For simplicity, I’m using the RedHad FUSE ESB which includes: Installers, Testing, Performance, Third party verification, Centralized management of uniquely configured brokers with Fuse Fabric and Incremental patching. It’s a 30 day trial, but I’m just using it for the quick and easy installation.
1. Install JBoss FUSE Beta (6.1)
Get it from http://www.jboss.org/products/fuse, unzip the file, uncomment the (last) admin user line from etc/users.properties:
and start the ESB, so you should get something like this:
JBoss-FUSE rwest$ bin/fuse Please wait while Fabric8 is loading... 100% [=============================================================] _ ____ ______ | | _ \ | ____| | | |_) | ___ ___ ___ | |__ _ _ ___ ___ _ | | _ < / _ \/ __/ __| | __| | | / __|/ _ \ | |__| | |_) | (_) \__ \__ \ | | | |_| \__ \ __/ \____/|____/ \___/|___/___/ |_| \__,_|___/\___| JBoss Fuse (6.1.0.redhat-328) http://www.redhat.com/products/jbossenterprisemiddleware/fuse/ Hit '<tab>' for a list of available commands and '[cmd] --help' for help on a specific command. Open a browser to http://localhost:8181 to access the management console Hit '<ctrl-d>' or 'osgi:shutdown' to shutdown JBoss Fuse.

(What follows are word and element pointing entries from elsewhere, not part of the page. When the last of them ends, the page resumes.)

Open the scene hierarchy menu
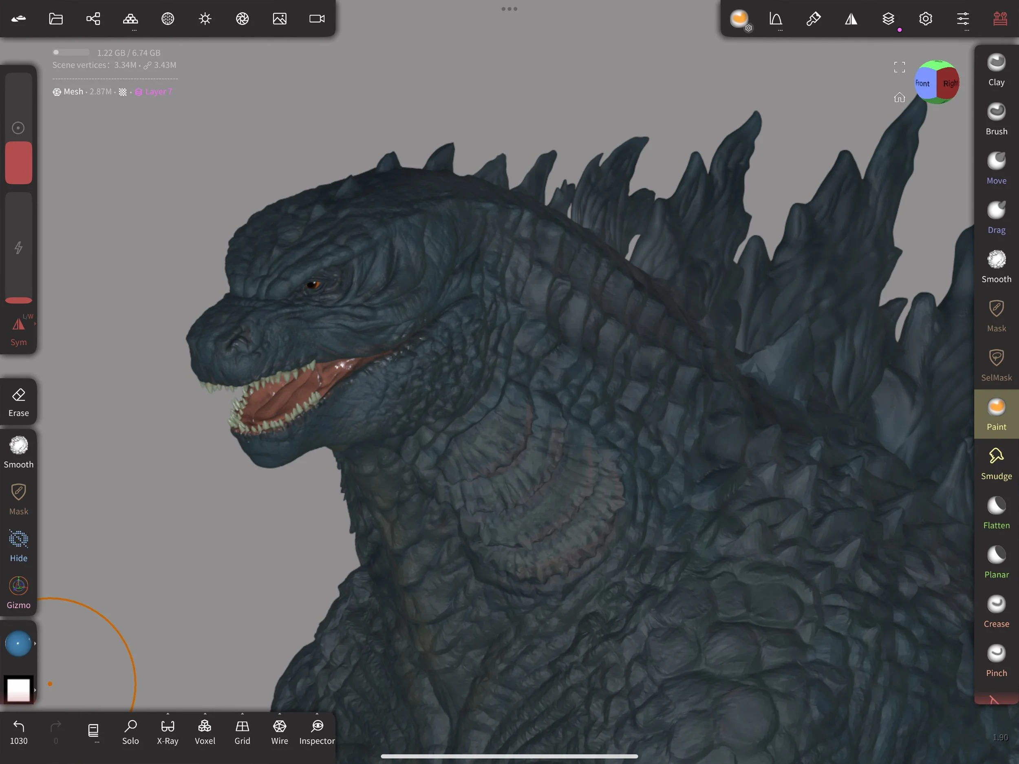The width and height of the screenshot is (1019, 764). point(93,19)
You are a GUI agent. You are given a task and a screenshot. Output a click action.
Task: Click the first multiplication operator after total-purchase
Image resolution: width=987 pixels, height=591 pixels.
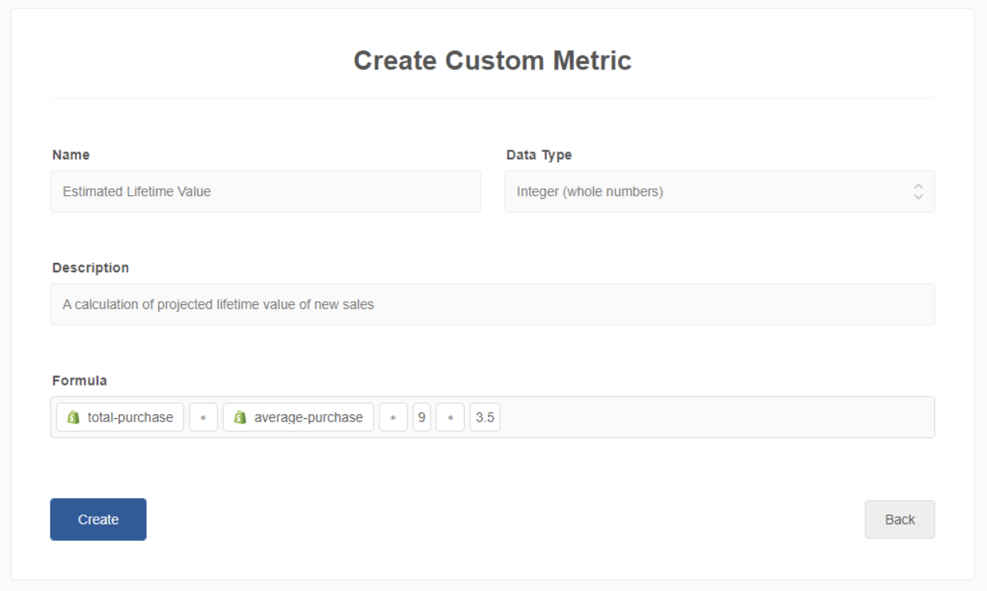coord(203,417)
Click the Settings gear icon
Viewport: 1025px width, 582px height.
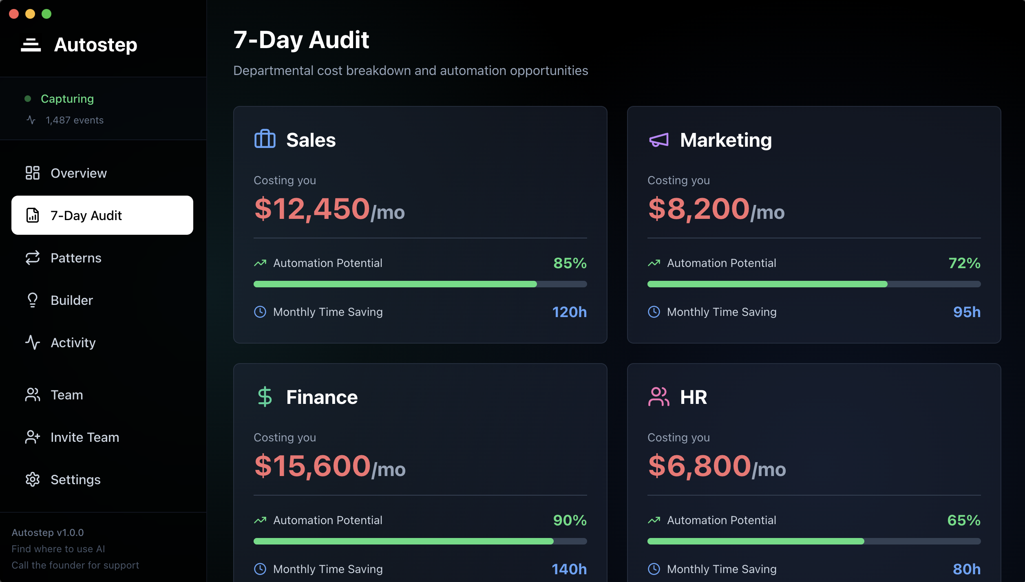(33, 480)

As mentioned above, you can then go to http://localhost:8181 and login
which should give you the welcome screen!
Congratulations – you’ve almost got FUSE running as what you have at the moment is a Fabric, which is kind of like a ‘mini cloud’
Now you should shut FUSE down using
JBossFuse:karaf@root> osgi:shutdown Confirm: shutdown instance root (yes/no): yes JBossFuse:karaf@root> JBoss-FUSE rwest$
so you can …
2. Install JBoss Developer Studio 7.1
Get it from https://www.jboss.org/products/devstudio.html and just open it – as it’s a jar file, on a Mac (which I use) it will just run the installer:
If you’re on a Mac, then the JVM/JDK will probably be set to your browser’s JVM, which is not correct – it should be set to your JDK. In the case of Apple, it should be 1.6:
>> TODO: Update Diagram Below
Contrary to the screen above, you can use the “Visual Page Editor” on a Mac if you do a 32-bit installation. At the end you can then start the IDE and at a minimum you should install all of the “Integration Stack” items as some of these work with FUSE:
and there’s some pretty cool stuff such as support for Rules systems like Drools and Guvnor. You’ll probably get a warning about “unsigned content”, but that’s just someone (in Red Hat) being lazy.
After the installation, JBoss DevStudio will want to reboot and then you’ll be right for development with FUSE which we’ll cover in the next installment…
NOTE: Still a bit more updating to do, but most of the above should be correct.